Neurosave technology delivers the benefits of therapeutic hypothermia to the brain while protecting the body from the negative effects of cooling.  Neurosave’s minimally invasive solution is designed to be used in intubated, sedated patients. Setup for this treatment is quick and easy.  Without any incisions, chilled saline solution in circulated in the pharynx and the esophagus, via balloon cuffed catheters, that prevent the fluid from exiting the cooling zone.  The solution is removed from the mouth, filtered and cooled in a machine similar to the dialysis machine, and is returned to the patient, via 2 points, the nasal cavity and the esophagus.  

Establishing a continuous circuit, this technology lowers the temperature of the tissue that surrounds the fluid.  Both the carotid and the vertebral arteries are located in this zone of chilled tissue and the blood traveling through these arteries is cooled.  As the cold blood reaches the brain, the temperature in the brain rapidly goes down, resulting in brain cooling that is faster and deeper.  The body can be counter warmed to maintain the body’s core temperature near normal, to reduce the negative side effects associated with whole body cooling, said Rodgers.

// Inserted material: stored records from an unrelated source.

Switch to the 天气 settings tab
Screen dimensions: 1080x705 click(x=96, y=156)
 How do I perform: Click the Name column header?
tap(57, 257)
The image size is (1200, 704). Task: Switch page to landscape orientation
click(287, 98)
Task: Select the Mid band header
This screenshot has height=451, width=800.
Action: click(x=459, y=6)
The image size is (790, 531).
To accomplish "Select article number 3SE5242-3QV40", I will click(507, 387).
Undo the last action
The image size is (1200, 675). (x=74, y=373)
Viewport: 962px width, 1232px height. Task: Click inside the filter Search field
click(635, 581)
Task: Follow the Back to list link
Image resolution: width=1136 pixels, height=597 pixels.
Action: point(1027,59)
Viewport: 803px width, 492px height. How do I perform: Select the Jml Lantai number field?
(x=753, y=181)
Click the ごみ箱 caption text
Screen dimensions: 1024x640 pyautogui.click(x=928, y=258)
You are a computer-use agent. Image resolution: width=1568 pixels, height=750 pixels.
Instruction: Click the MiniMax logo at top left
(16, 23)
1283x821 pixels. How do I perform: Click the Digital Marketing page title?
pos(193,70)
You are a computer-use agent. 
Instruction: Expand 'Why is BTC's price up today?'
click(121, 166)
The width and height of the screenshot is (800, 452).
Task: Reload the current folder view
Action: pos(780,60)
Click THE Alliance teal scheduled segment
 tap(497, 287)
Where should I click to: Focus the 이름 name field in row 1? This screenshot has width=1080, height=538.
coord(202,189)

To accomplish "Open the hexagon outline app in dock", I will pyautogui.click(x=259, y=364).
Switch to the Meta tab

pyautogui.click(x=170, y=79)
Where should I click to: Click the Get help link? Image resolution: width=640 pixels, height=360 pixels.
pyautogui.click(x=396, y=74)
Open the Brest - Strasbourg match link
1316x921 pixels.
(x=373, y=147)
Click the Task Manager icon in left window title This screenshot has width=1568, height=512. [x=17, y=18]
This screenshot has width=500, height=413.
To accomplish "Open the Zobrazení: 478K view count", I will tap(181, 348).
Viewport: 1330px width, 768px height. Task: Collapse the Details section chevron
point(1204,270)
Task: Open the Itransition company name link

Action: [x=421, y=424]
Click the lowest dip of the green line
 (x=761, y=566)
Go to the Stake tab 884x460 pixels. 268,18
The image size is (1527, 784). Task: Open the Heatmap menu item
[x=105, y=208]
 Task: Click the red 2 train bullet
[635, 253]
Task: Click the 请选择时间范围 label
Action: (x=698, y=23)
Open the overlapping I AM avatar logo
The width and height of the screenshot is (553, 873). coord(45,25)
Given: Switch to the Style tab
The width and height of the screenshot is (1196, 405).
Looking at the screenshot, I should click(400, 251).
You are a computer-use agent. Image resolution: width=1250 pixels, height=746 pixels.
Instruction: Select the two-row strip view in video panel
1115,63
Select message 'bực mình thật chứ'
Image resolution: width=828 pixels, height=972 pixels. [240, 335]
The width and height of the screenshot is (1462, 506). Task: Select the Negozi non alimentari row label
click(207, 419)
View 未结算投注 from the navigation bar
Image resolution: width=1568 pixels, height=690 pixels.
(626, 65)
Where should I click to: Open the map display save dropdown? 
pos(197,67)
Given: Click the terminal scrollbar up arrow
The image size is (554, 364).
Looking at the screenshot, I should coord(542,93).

In a 5 patient clinical trial, in Australia, no device related safety issues were observed.  Additionally, efficacy was observed by 2 measures, brain temperature via jugular bulb and body temperature via bladder catheter.   Regular body temperature was maintained, while brain cooling was demonstrated.  This brain cooling method was quick, noninvasive, and easy and can be used by a range of acute care providers, inside and outside the hospital setting, said Rodgers.